また、画面内に、意図的に広い空間と狭い空間をつくると、画面全体に広がりがあるように見えます。
つまり、日の丸構図は空間が平均的になることによって
- 被写体の魅力
- 画面全体の面白さ
- 画面の広がり
を犠牲にしている部分があるんですね。
そう、これはすごくもったいない。初心者さんが、日の丸構図を避けるように言われる大きな理由がこれです。
視覚的な流れ
日の丸構図は被写体を中央に置くので、写真をみたときも視線が中央でとまってしまいやすい傾向にあります。
中央にばかり目がいってしまい、まわりに目がいきにくくなってしまうんですね。
視覚的な流れがないので、画面にアクティブさを出しにくく、おさまってみえる部分があります。
そうしたアクティブ感のなさを利用して、あえて傍観者的な雰囲気に撮る方法もあります。
・・・が、特別な意図がなければ、視覚的な流れがあるほうが画面全体に面白みがでやすい傾向にあります。

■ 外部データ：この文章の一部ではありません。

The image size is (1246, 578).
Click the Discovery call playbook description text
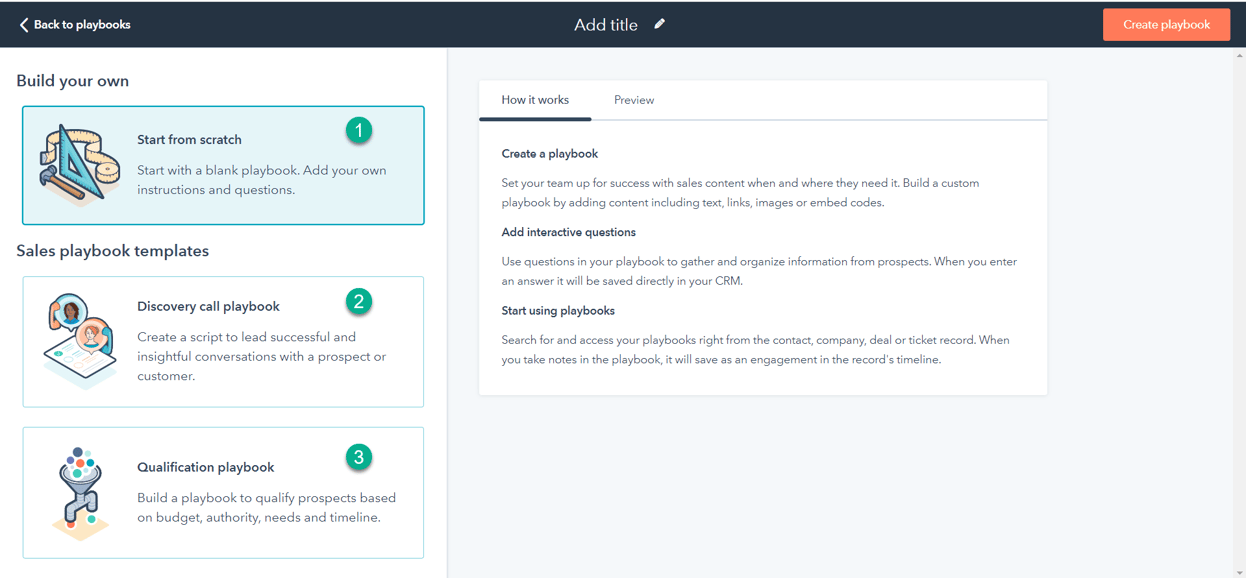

これも、日の丸構図を避けるようにいわれる理由の1つです。
あえて日の丸構図を使う場合
タブーとも言われたりする「日の丸構図」ですが、その性質を生かせばいろいろな使いどころがあります。
紹介画像
代表的なのは、商品写真などの紹介画像です。
特に商品の全体像をみせたいときは、商品を中央に配置すると、非常にみやすく&形状がわかりやすくなります。
冒頭で紹介した構図の根本、「どのように配置するといちばん分かりやすくみえるのか」というところですね。
視線もまず中央にくるので、落ち着いて商品をみることができます。
空間に変化をつける
日の丸構図は、被写体を中央に置くため、上下左右の空間が単調になりやすい傾向があります。
それを逆手にとって、空間にばらつきがあるように撮ると単調さが薄れます。
たとえばこちらの写真。空間をみると平均的で、空間の形もやや単調にみえます。
つづいてはこちら。ど真ん中がメインですが、空間部分(黒っぽい背景のところ)をみてみましょう。
最初の写真に比べて、形状にばらつきがあり変化があります。
このように空間が単調にならないように工夫してみると、日の丸構図でもユニークな雰囲気になります。
まとめ
今回は、日の丸構図についてでした。
日の丸構図はタブーと言われることも多いですが、「なぜそう言われるのか」を知っておくと見方が変わってくるかと思います。
よかったら参考にしてみてくださいね。